Copy out the data word for word, everything from the line containing "Image resolution: width=999" down to the line containing "point(1320,75)", both lines included.

-- start of PROVIDED INFORMATION --

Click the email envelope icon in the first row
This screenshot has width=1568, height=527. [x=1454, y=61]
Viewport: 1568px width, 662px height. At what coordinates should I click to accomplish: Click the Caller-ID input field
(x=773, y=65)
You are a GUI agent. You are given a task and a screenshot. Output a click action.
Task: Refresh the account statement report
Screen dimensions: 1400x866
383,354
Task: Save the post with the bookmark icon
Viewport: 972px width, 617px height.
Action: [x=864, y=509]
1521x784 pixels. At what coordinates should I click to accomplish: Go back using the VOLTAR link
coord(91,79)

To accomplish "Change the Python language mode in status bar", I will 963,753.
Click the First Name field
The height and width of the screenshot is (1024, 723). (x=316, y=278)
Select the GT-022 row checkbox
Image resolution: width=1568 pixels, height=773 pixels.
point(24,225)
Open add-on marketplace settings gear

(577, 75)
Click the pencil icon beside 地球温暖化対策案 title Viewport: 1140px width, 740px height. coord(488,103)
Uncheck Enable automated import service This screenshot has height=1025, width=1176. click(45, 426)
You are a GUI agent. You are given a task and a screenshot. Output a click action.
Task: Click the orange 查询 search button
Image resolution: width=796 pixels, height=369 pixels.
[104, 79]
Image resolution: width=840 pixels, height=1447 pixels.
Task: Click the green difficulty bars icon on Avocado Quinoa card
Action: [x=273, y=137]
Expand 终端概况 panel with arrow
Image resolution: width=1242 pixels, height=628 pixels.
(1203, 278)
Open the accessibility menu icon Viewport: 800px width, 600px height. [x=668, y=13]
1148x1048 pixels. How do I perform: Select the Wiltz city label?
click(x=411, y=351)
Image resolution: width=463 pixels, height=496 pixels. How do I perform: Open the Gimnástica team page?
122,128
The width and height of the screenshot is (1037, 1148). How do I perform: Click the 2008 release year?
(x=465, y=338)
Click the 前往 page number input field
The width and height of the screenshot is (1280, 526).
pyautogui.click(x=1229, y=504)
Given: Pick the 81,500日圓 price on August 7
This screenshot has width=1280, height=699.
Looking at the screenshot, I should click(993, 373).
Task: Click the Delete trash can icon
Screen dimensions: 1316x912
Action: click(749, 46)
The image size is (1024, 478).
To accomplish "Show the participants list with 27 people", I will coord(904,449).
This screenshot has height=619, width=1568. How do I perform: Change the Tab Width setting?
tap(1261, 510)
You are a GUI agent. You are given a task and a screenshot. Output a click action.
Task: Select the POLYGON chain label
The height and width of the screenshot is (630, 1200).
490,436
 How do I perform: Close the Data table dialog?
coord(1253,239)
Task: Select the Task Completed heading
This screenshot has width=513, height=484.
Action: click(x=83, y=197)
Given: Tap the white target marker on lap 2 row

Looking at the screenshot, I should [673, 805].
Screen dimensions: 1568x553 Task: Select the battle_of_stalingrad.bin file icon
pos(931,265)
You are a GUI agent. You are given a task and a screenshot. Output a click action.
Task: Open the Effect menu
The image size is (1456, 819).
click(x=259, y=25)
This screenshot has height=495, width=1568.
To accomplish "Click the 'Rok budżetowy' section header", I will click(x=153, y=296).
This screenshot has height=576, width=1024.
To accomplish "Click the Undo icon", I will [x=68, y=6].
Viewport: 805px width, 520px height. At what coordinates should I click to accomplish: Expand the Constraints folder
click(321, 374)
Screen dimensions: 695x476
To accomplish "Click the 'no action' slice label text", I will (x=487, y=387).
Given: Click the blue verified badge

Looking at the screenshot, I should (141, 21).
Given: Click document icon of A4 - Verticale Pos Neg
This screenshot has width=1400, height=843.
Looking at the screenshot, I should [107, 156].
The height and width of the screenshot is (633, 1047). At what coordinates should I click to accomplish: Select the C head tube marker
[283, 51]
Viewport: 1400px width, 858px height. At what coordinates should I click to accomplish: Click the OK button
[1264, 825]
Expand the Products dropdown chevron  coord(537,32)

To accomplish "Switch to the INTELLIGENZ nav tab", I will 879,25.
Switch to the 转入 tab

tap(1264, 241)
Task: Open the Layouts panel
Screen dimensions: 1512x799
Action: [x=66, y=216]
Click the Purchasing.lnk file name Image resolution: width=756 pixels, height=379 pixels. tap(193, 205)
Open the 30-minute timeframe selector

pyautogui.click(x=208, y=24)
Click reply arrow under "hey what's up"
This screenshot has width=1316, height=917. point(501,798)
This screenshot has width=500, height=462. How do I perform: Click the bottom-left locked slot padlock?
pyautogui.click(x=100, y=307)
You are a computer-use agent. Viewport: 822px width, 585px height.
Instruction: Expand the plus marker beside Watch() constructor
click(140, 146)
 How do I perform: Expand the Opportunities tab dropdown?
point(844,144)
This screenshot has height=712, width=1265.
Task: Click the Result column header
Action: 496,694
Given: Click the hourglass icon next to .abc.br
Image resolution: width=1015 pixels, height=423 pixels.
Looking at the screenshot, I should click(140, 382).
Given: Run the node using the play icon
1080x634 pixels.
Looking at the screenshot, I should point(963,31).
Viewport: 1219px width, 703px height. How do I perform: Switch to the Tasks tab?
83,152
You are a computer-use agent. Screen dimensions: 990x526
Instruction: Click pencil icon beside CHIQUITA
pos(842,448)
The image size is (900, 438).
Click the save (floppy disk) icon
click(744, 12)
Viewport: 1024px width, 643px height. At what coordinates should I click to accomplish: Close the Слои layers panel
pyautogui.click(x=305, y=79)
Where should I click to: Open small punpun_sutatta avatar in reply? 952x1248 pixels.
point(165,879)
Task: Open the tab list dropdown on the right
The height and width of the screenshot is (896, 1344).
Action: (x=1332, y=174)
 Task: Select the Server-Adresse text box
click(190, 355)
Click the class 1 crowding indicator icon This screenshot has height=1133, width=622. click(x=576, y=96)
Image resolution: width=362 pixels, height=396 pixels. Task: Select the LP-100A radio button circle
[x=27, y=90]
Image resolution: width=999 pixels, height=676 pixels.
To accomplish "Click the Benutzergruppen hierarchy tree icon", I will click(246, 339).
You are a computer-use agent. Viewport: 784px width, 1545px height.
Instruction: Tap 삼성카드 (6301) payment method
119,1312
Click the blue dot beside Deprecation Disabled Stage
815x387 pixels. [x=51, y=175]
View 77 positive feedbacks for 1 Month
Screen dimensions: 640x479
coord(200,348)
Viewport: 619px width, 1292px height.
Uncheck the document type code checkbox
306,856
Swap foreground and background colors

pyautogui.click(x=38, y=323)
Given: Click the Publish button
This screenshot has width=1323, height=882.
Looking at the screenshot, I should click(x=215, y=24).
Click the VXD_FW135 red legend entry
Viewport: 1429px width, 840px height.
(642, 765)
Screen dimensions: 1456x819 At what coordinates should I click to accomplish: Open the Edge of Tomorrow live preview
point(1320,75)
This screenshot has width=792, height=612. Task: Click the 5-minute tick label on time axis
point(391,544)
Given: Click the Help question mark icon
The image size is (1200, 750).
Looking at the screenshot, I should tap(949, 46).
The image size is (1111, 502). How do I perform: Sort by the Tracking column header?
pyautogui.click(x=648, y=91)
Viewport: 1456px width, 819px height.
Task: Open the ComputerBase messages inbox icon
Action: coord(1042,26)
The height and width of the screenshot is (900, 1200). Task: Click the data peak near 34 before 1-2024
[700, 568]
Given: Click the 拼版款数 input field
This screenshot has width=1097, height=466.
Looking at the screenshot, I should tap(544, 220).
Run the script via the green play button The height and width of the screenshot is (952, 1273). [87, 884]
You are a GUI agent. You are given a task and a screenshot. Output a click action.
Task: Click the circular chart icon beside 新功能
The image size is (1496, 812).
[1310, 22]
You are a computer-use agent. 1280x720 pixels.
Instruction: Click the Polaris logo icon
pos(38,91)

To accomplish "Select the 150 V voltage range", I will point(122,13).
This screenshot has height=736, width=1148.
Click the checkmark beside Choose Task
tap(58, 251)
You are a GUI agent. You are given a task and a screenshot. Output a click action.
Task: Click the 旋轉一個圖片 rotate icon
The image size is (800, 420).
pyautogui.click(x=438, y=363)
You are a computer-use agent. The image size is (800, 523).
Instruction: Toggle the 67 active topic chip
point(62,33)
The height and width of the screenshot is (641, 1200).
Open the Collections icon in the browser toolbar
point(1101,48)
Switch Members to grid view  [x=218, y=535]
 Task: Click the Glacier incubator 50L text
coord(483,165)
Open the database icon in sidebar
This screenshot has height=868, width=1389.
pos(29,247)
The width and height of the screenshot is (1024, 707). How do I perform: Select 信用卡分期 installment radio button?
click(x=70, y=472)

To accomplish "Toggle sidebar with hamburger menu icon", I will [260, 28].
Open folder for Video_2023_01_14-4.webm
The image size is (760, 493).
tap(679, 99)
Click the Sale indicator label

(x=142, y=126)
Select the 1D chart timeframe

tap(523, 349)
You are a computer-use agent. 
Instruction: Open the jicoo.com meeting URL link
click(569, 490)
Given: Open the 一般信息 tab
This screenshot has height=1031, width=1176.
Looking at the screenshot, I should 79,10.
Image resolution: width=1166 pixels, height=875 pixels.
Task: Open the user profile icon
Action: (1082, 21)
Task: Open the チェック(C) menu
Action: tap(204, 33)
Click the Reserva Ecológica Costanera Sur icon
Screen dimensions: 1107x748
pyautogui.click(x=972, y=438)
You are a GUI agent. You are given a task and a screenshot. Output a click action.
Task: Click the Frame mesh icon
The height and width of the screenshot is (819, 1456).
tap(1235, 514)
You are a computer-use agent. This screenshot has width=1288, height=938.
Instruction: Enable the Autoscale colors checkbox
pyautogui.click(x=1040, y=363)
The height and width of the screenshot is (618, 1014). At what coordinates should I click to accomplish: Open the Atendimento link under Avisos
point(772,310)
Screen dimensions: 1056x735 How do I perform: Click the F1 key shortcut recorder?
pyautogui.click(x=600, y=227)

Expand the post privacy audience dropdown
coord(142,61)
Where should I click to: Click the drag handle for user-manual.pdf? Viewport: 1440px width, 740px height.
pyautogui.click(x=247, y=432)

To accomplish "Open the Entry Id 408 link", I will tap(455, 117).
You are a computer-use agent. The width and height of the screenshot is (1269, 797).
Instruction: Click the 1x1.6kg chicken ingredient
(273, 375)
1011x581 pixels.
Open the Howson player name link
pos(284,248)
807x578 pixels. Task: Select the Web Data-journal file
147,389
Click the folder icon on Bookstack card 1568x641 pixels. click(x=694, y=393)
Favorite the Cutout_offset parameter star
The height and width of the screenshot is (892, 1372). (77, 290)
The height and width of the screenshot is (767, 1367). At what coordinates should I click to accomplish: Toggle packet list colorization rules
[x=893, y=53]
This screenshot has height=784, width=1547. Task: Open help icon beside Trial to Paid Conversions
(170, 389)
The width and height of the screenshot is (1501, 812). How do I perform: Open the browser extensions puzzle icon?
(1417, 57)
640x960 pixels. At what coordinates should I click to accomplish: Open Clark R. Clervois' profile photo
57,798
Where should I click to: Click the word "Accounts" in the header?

-- end of PROVIDED INFORMATION --

§ FINAL RESULT
Image resolution: width=999 pixels, height=676 pixels.
To accomplish "Click the Benutzergruppen hierarchy tree icon", I will click(246, 339).
You are a computer-use agent. Viewport: 784px width, 1545px height.
Instruction: Tap 삼성카드 (6301) payment method
119,1312
Click the blue dot beside Deprecation Disabled Stage
815x387 pixels. [x=51, y=175]
View 77 positive feedbacks for 1 Month
Screen dimensions: 640x479
coord(200,348)
Viewport: 619px width, 1292px height.
Uncheck the document type code checkbox
306,856
Swap foreground and background colors

pyautogui.click(x=38, y=323)
Given: Click the Publish button
This screenshot has width=1323, height=882.
Looking at the screenshot, I should click(x=215, y=24).
Click the VXD_FW135 red legend entry
Viewport: 1429px width, 840px height.
(642, 765)
Screen dimensions: 1456x819 At what coordinates should I click to accomplish: Open the Edge of Tomorrow live preview
point(1320,75)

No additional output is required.